TASK 1
Identify every line of the records that contains the string "field", matching case exactly, and copy each of those lines.

SELECTION
---

[squid-users] Squid4 has extremely low hit ratio due to lacks of ignore-no-cache

Yuri Voinov yvoinov at gmail.com
Mon Oct 26 10:41:45 UTC 2015


I understand perfectly. However - I changed version of the proxy and 
everywhere at the same time changed the headlines? Now I will return the 
version 3.4 and everything will be as it was. I already did.


That's why I ask the question - what has changed so much that the same 
configuration I get 10 times smaller cache hit.

26.10.15 16:29, Eliezer Croitoru пишет:
> Hey Yuri,
>
> What have you tried until now to understand the situation of the issue?
> From your basic question I was sure that you ran some tests on some 
> well defined objects.
> To asses the state of squid you would need some static objects and 
> some changing objects.
> You would also be required to test using a simple UA like a 
> script\wget\curl and using a fully fledged UA such as 
> chrome\firefox\explorer\opera\safari.
>
> I can try to give you couple cache friendly sites which will show you 
> what the basic status of squid.

---

DATA ENTRIES
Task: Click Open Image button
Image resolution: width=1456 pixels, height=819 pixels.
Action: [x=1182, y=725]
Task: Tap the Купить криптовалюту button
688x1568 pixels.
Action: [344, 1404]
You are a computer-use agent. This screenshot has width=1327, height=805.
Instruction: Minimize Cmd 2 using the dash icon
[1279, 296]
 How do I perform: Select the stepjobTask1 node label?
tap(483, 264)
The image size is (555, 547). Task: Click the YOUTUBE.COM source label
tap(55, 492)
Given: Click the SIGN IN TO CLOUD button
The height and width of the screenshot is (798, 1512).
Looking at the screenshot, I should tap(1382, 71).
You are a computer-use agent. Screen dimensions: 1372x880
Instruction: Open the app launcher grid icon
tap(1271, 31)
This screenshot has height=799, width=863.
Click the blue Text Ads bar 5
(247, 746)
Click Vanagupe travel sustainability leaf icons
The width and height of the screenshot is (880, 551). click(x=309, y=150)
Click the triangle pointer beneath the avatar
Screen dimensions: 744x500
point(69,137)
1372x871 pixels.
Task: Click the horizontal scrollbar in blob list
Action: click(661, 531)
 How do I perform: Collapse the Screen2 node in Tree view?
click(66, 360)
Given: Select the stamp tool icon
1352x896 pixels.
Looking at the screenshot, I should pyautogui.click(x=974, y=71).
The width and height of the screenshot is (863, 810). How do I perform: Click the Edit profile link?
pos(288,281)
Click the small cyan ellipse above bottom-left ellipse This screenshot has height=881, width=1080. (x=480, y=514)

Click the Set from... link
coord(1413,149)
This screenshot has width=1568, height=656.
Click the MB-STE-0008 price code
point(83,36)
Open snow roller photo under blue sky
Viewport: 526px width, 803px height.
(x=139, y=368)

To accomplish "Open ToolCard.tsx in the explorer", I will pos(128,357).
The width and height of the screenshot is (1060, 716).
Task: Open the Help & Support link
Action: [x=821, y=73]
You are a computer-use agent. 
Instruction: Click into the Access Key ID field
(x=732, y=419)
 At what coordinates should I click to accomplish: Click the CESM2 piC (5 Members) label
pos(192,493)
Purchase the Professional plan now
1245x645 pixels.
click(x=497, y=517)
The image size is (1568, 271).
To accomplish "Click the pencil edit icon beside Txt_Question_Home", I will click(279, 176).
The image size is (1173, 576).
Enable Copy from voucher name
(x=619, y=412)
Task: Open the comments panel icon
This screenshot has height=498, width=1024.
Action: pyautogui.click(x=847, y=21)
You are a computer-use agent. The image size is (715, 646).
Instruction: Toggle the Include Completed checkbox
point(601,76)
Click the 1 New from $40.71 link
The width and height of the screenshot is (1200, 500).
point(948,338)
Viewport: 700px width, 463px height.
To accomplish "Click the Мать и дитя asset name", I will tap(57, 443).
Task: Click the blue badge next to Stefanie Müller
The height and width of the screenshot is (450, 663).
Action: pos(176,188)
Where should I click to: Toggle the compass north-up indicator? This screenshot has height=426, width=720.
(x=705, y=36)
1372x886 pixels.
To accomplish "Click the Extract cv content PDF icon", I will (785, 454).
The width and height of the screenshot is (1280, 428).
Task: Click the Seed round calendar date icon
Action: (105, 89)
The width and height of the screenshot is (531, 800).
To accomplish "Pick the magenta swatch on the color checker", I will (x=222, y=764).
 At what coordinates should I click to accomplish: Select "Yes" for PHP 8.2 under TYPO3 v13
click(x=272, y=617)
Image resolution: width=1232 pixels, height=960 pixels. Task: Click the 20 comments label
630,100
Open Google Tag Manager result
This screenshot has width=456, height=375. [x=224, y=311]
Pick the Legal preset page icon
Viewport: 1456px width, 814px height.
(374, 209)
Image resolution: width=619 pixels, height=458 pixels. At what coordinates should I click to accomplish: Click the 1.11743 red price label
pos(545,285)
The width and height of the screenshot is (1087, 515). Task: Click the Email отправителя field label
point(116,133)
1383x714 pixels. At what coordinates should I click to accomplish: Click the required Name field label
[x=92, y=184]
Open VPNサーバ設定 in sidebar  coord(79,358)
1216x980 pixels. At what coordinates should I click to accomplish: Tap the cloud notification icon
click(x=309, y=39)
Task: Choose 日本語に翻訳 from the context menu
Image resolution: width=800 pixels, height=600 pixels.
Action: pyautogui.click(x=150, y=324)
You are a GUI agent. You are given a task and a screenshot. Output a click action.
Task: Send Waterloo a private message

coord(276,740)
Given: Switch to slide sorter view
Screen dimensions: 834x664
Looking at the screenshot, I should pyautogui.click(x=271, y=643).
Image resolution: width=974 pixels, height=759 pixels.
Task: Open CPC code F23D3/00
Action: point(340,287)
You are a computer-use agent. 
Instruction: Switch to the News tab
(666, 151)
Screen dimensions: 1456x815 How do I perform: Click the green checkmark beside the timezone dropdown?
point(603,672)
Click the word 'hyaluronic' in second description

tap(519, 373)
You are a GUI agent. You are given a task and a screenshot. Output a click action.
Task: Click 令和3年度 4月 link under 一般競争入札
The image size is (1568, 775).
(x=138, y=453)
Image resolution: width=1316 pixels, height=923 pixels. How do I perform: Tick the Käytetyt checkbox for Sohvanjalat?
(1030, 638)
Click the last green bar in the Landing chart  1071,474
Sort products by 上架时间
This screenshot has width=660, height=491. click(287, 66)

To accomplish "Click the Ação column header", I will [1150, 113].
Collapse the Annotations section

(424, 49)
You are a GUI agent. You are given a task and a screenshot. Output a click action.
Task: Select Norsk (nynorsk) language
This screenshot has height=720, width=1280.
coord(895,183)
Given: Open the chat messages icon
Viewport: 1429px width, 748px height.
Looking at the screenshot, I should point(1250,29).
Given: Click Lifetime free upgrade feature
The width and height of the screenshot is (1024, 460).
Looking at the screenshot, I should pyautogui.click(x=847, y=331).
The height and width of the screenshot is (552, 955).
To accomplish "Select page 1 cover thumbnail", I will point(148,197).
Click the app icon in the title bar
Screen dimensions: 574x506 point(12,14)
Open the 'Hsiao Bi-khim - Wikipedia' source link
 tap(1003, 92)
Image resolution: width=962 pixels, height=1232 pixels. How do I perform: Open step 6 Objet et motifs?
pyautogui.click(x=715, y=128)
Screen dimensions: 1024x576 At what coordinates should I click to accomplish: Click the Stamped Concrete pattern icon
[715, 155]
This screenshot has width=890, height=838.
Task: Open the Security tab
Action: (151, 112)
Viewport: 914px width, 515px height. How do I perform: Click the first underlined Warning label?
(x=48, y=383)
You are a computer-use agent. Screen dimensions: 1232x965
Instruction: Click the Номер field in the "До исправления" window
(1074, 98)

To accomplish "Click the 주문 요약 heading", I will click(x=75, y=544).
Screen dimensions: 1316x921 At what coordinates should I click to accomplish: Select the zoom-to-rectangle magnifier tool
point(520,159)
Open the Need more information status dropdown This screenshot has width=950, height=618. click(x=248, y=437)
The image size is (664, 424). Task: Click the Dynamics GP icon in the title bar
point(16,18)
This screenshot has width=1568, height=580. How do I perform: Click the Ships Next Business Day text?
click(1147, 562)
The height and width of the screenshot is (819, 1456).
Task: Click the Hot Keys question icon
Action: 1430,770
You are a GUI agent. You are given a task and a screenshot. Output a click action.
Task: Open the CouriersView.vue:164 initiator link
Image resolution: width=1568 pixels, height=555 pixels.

---

TASK 2
In the post about Squid4's low hit ratio, which proxy version does the writer say they will return to?

TASK SOLUTION 1
Instruction: Click into the Access Key ID field
The width and height of the screenshot is (1087, 515). Task: Click the Email отправителя field label
1383x714 pixels. At what coordinates should I click to accomplish: Click the required Name field label
Instruction: Click the Номер field in the "До исправления" window

TASK SOLUTION 2
Version 3.4.